Shark Reef is inside the Ras Mohammed National Park, an area which provided (I thought) the most spectacular dives of our Red Sea liveaboard trip. It is a magnificent advertisement for marine protected areas. The visibility was so good as to be impossible to estimate – I’ve said it was 40 metres in my dive summary below, but really, who can say? I could see as far as I wanted to see.
Shark Reef is part of the top of a pinnacle that drops to about 800 metres’ depth. As it approaches the surface, it splits into two smaller pinnacles which are called Shark Reef and Yolanda Reef, which we actually ended up visiting on the same dive (but I’ll write about Yolanda Reef separately). The water here is blue, like ink, and we enjoyed a nice little current that pushed us along from one pinnacle to the next with the reef on our right hand side. On the seaward side we first had deep blue water, and then a coral garden (shown in the photo above) on the plateau between Shark Reef and Yolanda Reef that sloped gently upwards.
We didn’t see a lot of large fish, but I admit to being so awed by the topography and visibility that with all the head swivelling I was doing, I probably wouldn’t have noticed a whale unless it had swum right into my BCD. Because the reef drops off into such deep water, and there are such powerful currents in the region, there is always a good possibility of seeing some large pelagic creatures.

- **Written instruction A**:
Answer these questions using the account of the Shark Reef dive:
(i) Which national park contains Shark Reef?
(ii) To about what depth does the pinnacle drop?
(iii) What lay on the plateau between Shark Reef and Yolanda Reef?
- **Written instruction B**: According to the account of the Shark Reef dive, why is there always a good chance of seeing large pelagic creatures there? Answer in one to three sentences.
- **Written instruction C**: Continue the account of the Shark Reef dive from its final sentence.

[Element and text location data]
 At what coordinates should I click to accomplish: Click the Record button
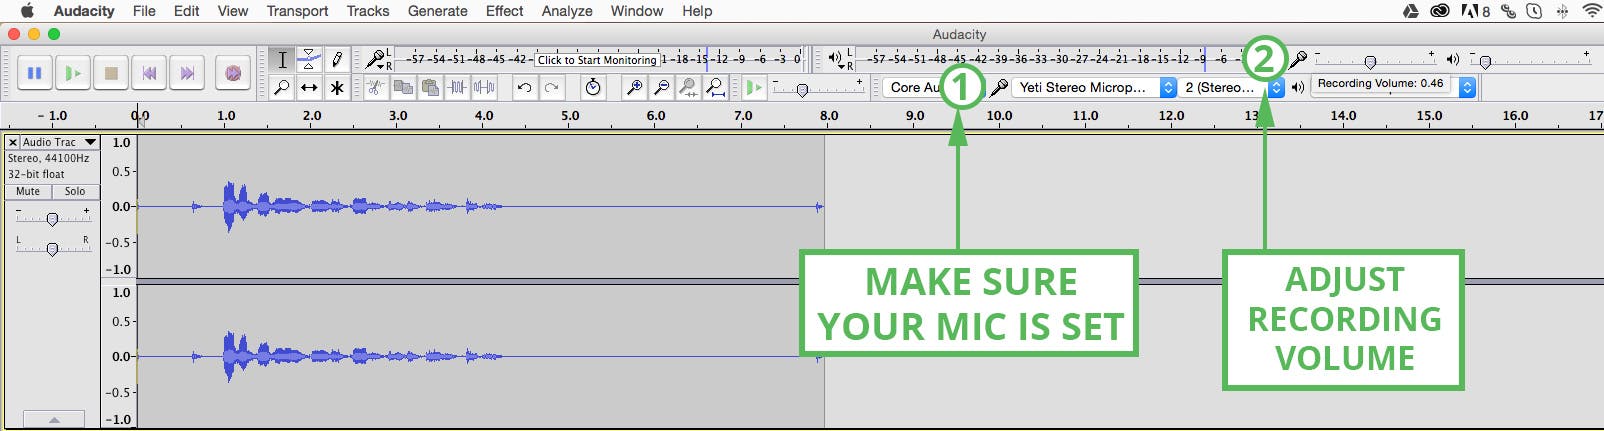(x=233, y=73)
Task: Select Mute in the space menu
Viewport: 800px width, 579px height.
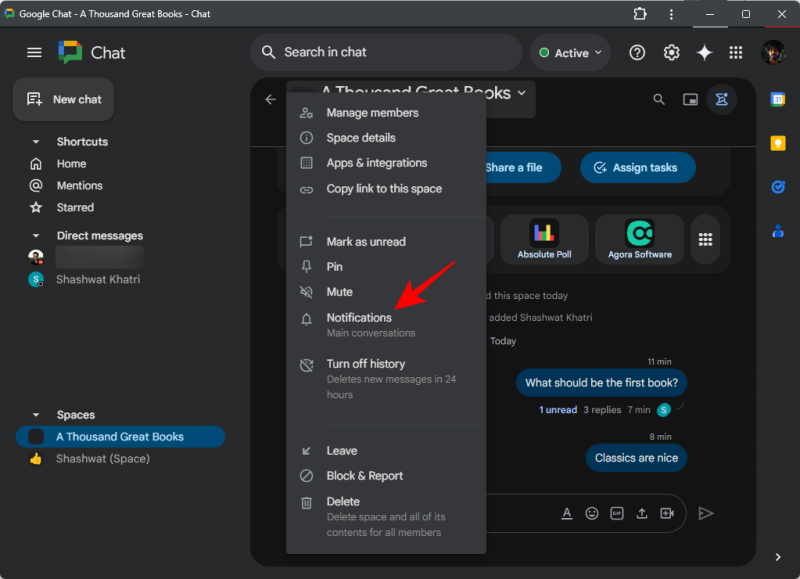Action: (x=339, y=292)

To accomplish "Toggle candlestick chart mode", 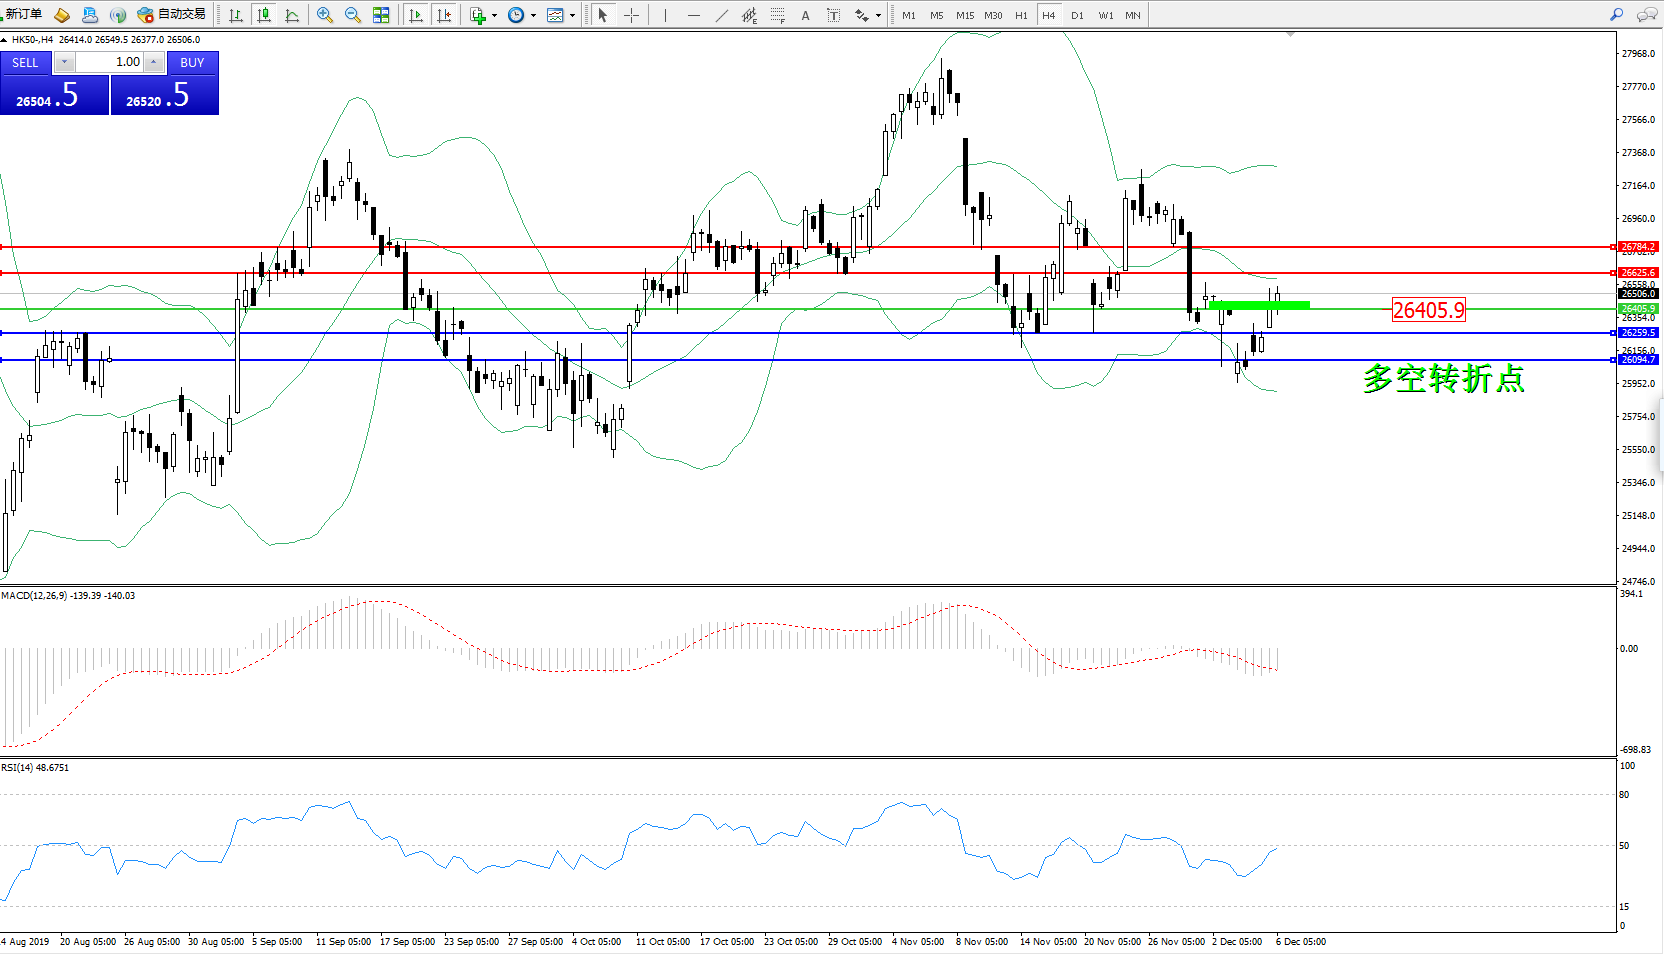I will [264, 15].
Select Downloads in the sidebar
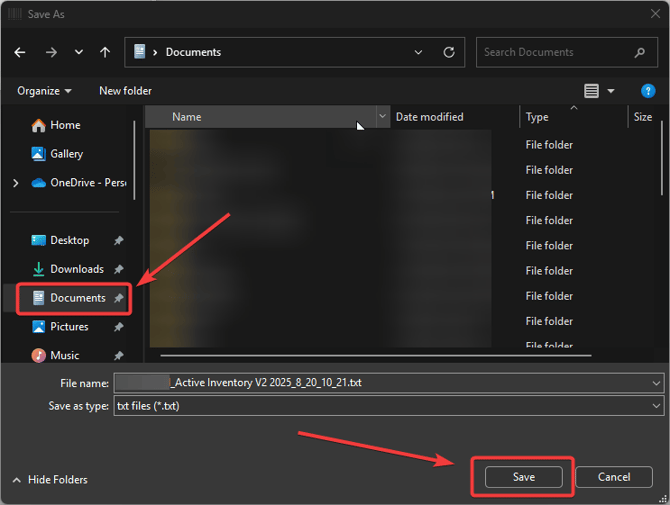670x505 pixels. tap(76, 269)
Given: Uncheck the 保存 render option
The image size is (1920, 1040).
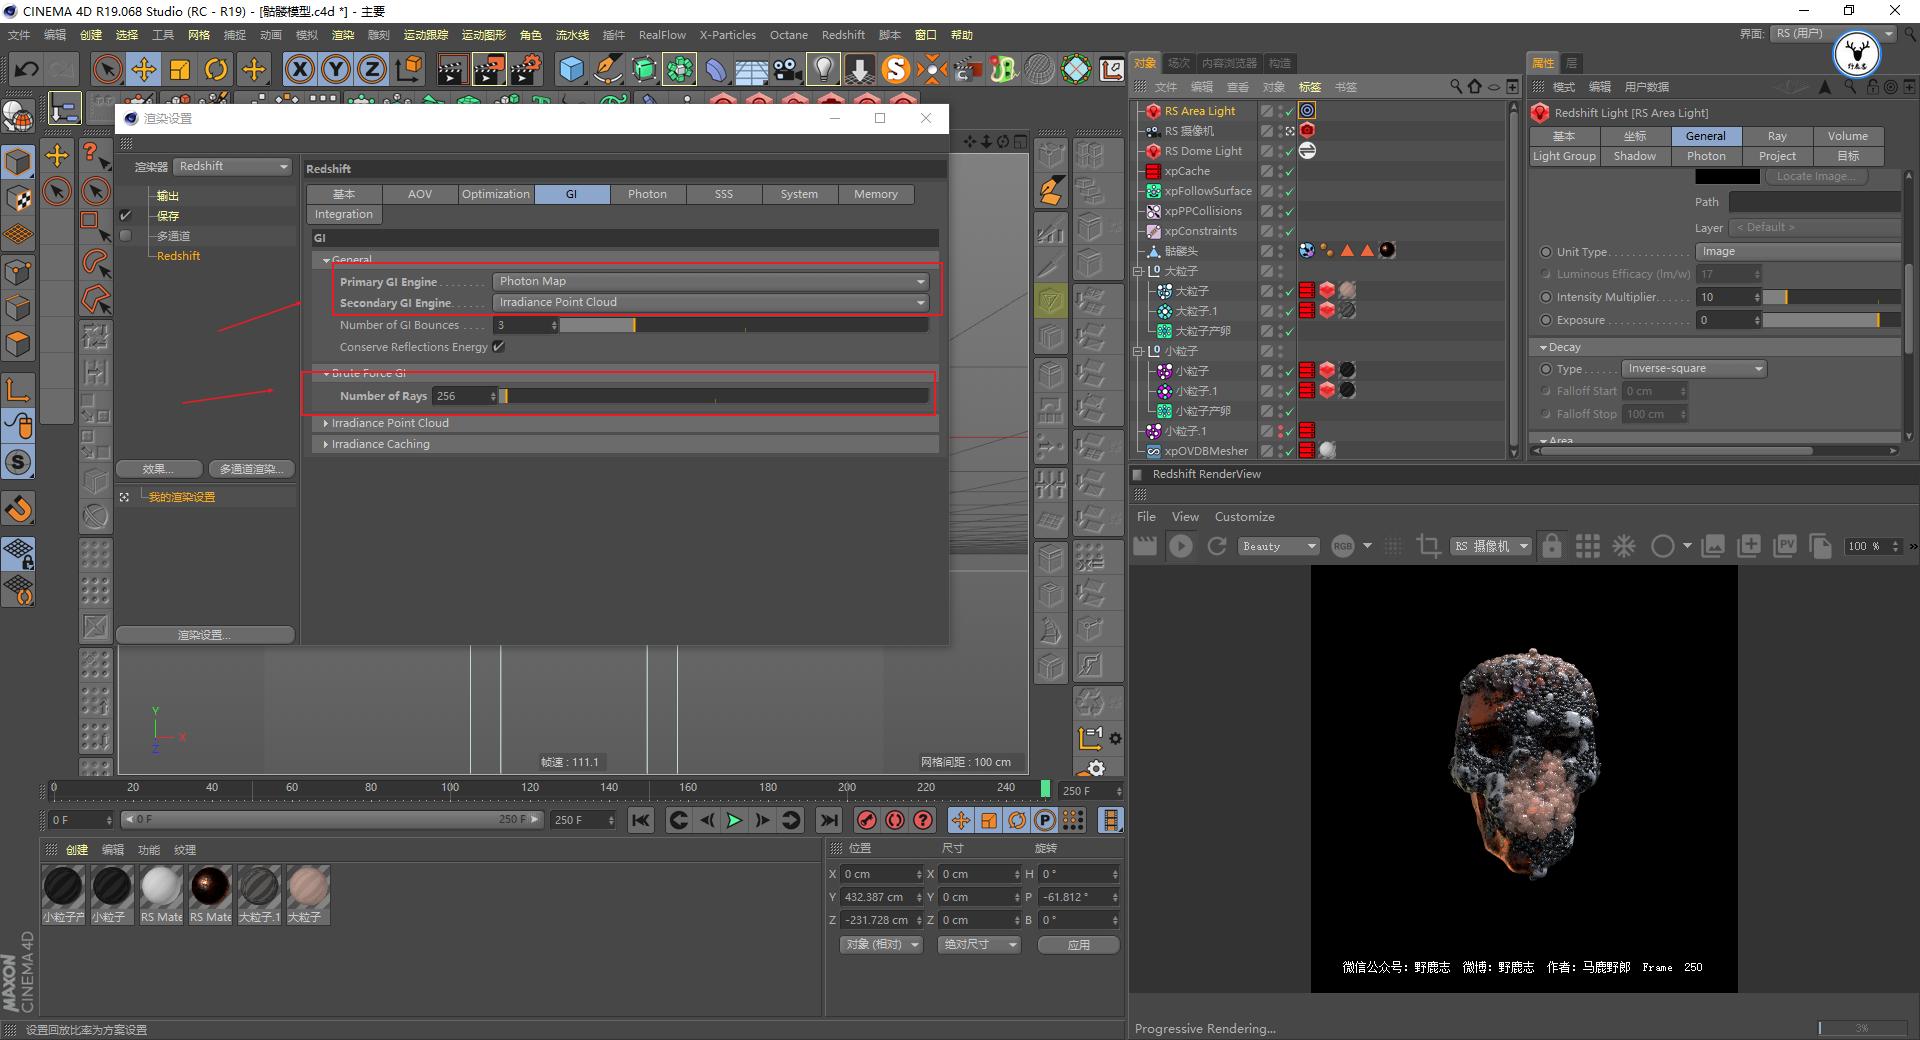Looking at the screenshot, I should tap(126, 216).
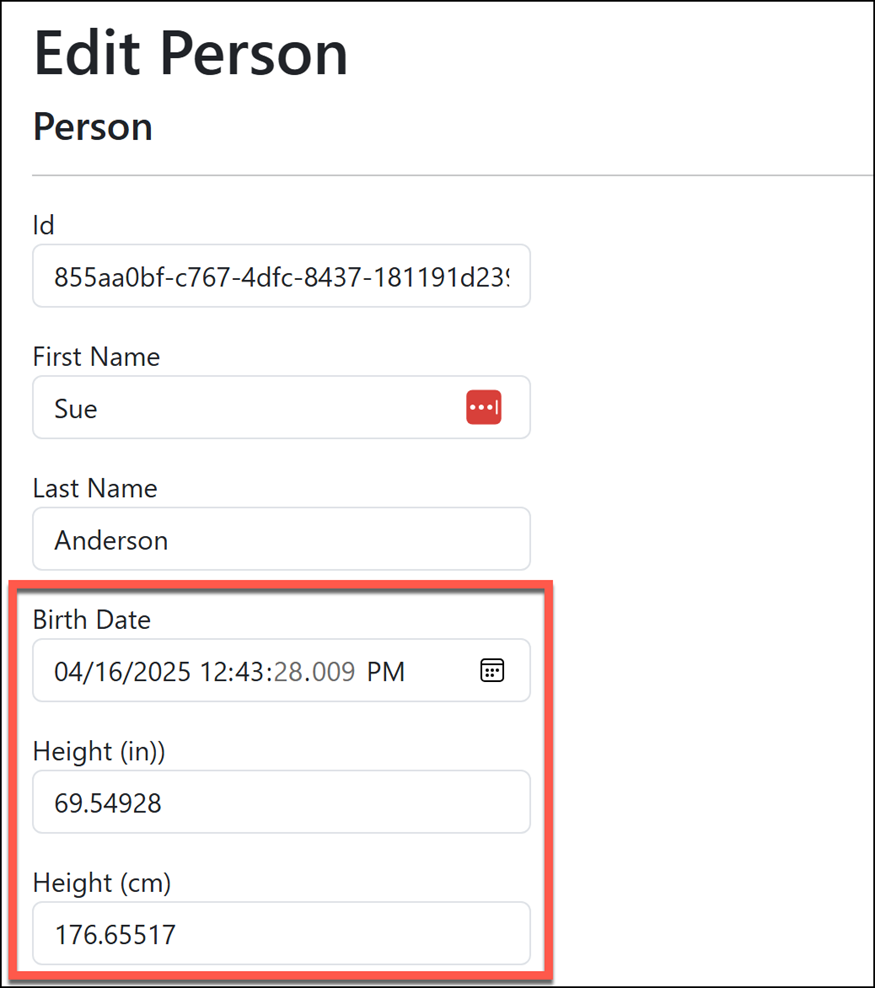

- **Final result A**:
(i) The Ras Mohammed National Park.
(ii) About 800 meters.
(iii) A coral garden that sloped gently upwards.

- **Final result B**: The reef drops off into very deep water, and the region has powerful currents. Together these make sightings of large pelagic creatures a constant possibility.

- **Final result C**:
We did see huge, swirling schools of smaller fish – cardinal fish, fusiliers, damselfish, and others whose names I didn’t know. At the end of the dive we arrived at Yolanda Reef, where a ship carrying bathroom supplies ran aground in 1980. There was an incredibly powerful current rushing down this part of the reef from the shallows towards the deeper water, and this ended our dive!
We liked Yolanda Reef and its scattered bathroom fittings so much that we returned to dive it again a couple of hours later. The wreck of the ship is actually 200 metres below Yolanda Reef, but it made a big mess as it went down! We surfaced close to the reef in order to avoid a haircut from one of the many large dive boats tooling around the area. Kate and Veronica almost got run down by one of them, and had to ditch their SMB and descend at speed to avoid an accident. Not cool!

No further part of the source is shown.